Over 60% of respondents to a poll of Southeast Asian
officials, academics and other professionals said in a survey
this month that they distrusted China. Nearly 40% said they
thought China was "a revisionist power and intends to turn
Southeast Asia into its sphere of influence". The survey did not
mention the virus. The Chinese government said it was determined to contain an
epidemic it called a "common challenge facing mankind".
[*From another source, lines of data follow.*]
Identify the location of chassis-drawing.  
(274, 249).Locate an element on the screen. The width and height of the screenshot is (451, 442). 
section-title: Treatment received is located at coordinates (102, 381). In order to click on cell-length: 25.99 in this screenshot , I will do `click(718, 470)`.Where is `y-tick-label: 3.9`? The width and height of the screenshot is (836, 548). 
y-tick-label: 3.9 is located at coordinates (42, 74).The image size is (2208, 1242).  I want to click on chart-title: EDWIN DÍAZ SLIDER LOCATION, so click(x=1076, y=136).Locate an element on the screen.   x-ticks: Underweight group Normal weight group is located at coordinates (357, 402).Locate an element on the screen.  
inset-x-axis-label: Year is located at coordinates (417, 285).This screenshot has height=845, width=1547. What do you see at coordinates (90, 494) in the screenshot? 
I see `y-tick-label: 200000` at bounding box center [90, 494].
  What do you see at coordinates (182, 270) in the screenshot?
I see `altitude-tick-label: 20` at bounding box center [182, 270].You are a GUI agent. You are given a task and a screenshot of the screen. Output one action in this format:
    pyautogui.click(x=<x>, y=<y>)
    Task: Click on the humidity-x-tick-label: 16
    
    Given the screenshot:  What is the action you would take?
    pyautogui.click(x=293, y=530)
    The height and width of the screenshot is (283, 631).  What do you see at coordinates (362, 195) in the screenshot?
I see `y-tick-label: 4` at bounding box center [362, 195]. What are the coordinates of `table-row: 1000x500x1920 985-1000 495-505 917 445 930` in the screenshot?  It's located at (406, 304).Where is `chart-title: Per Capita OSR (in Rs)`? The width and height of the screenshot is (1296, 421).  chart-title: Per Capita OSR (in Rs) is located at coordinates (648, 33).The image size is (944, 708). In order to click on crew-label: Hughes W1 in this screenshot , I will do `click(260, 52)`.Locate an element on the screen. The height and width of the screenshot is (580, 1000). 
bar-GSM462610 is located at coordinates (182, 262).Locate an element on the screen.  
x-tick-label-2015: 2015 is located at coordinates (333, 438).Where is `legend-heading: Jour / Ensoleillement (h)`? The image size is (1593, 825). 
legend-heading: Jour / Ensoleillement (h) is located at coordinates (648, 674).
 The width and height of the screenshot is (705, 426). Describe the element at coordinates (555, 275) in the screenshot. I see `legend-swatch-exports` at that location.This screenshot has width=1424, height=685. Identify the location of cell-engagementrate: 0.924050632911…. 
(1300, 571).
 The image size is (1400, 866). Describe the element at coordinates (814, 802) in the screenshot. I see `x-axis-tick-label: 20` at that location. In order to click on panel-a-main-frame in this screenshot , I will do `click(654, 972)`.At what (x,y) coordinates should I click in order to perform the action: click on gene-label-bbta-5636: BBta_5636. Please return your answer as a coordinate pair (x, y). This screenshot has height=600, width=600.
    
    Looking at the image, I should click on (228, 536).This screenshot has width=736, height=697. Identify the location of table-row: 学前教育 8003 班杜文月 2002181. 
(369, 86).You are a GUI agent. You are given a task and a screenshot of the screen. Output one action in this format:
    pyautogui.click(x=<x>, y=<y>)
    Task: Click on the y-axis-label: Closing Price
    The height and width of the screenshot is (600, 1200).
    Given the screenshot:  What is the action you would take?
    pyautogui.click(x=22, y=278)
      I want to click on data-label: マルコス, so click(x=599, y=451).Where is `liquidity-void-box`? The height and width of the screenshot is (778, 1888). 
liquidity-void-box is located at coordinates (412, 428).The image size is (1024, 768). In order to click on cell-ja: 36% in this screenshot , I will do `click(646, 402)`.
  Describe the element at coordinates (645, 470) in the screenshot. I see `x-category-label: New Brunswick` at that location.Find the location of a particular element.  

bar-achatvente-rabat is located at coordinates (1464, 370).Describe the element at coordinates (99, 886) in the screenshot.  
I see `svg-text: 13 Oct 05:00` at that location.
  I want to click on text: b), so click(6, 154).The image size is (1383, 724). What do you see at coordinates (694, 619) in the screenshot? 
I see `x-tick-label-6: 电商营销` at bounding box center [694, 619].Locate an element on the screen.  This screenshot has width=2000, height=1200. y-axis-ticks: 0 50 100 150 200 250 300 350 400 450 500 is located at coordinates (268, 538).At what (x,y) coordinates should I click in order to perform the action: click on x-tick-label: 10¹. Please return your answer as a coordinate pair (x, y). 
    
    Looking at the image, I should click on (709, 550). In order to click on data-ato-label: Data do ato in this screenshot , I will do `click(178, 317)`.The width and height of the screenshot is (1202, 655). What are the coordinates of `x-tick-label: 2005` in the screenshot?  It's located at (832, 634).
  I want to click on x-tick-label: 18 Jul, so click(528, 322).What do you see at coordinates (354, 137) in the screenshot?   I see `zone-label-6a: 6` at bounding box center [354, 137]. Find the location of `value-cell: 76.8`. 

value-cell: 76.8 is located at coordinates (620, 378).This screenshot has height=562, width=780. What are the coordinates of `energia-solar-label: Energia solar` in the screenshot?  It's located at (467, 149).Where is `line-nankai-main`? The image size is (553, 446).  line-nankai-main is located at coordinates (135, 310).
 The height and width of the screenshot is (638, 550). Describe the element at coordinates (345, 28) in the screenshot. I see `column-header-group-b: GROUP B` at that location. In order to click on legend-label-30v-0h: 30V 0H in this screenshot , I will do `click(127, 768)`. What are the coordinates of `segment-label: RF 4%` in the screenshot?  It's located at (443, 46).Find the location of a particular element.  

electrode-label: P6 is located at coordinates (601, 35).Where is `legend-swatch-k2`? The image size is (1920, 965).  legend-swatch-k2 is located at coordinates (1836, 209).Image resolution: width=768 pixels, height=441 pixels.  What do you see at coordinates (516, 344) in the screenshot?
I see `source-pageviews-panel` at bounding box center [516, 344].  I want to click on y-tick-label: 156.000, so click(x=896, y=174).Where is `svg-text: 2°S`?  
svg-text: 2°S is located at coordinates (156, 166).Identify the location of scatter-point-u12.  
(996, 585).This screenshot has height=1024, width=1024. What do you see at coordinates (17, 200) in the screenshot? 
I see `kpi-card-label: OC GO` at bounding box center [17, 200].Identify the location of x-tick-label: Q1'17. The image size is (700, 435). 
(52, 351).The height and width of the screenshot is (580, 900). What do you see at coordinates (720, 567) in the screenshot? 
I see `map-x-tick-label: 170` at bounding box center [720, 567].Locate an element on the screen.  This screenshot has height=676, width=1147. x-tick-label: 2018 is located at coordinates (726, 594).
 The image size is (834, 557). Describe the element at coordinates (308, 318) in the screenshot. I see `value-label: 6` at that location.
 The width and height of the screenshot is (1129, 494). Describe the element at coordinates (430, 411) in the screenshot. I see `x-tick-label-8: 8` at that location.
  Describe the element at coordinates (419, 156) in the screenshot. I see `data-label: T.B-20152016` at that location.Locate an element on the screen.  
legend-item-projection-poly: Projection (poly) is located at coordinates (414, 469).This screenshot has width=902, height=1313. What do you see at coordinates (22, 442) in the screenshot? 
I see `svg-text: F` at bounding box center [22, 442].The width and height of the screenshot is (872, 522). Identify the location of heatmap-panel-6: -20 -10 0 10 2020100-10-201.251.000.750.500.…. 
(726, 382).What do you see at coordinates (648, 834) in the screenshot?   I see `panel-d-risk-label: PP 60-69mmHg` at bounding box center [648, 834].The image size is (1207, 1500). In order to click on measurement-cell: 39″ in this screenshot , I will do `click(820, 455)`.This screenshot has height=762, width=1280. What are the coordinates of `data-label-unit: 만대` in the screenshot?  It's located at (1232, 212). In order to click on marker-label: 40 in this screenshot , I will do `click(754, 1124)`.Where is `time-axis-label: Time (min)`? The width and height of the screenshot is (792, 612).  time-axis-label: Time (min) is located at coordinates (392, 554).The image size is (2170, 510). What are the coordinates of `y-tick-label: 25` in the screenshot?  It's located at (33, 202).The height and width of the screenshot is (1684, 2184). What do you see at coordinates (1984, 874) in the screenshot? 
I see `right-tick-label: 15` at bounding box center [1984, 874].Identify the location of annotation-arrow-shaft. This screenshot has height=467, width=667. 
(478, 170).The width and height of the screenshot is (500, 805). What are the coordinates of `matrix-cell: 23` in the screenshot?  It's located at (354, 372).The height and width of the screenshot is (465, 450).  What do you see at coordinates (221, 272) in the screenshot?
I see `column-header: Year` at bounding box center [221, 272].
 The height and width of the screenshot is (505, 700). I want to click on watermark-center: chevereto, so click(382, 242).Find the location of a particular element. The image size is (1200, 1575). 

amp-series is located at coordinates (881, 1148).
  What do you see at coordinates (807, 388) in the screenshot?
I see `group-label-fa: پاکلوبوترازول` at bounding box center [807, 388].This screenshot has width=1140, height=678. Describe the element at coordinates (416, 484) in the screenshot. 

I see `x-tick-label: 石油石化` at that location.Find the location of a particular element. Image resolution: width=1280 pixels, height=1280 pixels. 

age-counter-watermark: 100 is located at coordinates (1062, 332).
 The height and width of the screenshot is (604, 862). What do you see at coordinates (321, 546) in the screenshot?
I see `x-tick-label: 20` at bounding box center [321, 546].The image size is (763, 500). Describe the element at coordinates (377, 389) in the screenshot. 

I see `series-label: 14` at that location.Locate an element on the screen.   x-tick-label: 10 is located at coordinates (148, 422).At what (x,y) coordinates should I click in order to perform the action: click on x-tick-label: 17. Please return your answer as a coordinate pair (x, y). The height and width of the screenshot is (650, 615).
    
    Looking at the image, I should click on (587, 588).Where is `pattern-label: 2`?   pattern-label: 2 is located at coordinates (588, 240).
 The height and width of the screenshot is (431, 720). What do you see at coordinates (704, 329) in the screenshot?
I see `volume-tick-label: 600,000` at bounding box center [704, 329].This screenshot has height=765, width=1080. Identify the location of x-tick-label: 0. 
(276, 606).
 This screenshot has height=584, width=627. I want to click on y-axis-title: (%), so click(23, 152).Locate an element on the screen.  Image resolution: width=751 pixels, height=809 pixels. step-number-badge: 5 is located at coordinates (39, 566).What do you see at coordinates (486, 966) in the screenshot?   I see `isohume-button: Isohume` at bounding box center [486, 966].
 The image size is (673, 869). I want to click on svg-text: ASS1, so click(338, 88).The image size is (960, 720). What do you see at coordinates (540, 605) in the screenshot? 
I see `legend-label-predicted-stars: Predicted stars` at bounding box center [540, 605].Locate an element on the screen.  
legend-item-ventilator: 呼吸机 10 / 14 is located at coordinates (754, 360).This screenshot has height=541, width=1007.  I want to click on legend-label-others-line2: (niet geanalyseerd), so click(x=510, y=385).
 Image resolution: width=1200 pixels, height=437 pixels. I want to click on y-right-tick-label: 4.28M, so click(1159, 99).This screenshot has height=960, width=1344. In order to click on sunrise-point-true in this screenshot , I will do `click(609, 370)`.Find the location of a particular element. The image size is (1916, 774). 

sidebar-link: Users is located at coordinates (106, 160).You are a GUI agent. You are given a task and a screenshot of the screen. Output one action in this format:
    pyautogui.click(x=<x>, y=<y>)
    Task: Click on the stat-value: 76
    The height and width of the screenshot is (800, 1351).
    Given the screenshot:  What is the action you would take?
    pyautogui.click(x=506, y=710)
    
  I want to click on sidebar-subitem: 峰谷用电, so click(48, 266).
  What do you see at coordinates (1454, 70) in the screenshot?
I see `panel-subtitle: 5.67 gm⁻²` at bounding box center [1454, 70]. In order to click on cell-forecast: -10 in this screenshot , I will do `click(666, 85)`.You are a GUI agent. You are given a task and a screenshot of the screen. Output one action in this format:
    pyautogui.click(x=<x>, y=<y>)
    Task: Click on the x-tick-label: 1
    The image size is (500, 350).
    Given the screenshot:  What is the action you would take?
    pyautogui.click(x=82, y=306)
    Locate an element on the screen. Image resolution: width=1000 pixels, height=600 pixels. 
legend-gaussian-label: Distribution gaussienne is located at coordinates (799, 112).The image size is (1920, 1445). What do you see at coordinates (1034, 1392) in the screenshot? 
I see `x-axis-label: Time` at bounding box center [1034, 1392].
"Prejudice and narrow-minded words are no good at all," the
Foreign Ministry said in a statement.

TRAVEL BANS
Many countries have imposed visa restrictions on travellers
from Hubei province - the epicentre of the virus - while some
airlines have suspended all direct flights to mainland China.
But this is not enough for hundreds of thousands of people
in South Korea and Malaysia who have signed online petitions
urging authorities to ban Chinese from visiting their countries.
In an unusual move, Samal Island in the southern Philippines
on Thursday banned not just tourists from China but from all
countries affected by the coronavirus to the popular beach spot.

China's boom in outbound tourism has created a pattern of
international travel unprecedented in human history and driven
the growth of businesses to serve Chinese travellers around the
world. From a trickle in the 1980s, Chinese tourist numbers grew
to estimates of more than 160 million in 2019.
In France, whose capital Paris is a major draw for Chinese
visitors and which has a significant Chinese population, local
Asians created a Twitter hashtag #Jenesuispasunvirus ("I am not
a virus") to report abuse, especially in public transport.
Sun Lay Tan, a 41-year-old manager in the creative
industries sector, said the man seated next to him in his Paris
subway ride changed seat then put a scarf over his mouth.
"That was really shocking," said Tan, who was born in France
of Chinese and Cambodian origin. "I felt really stigmatised".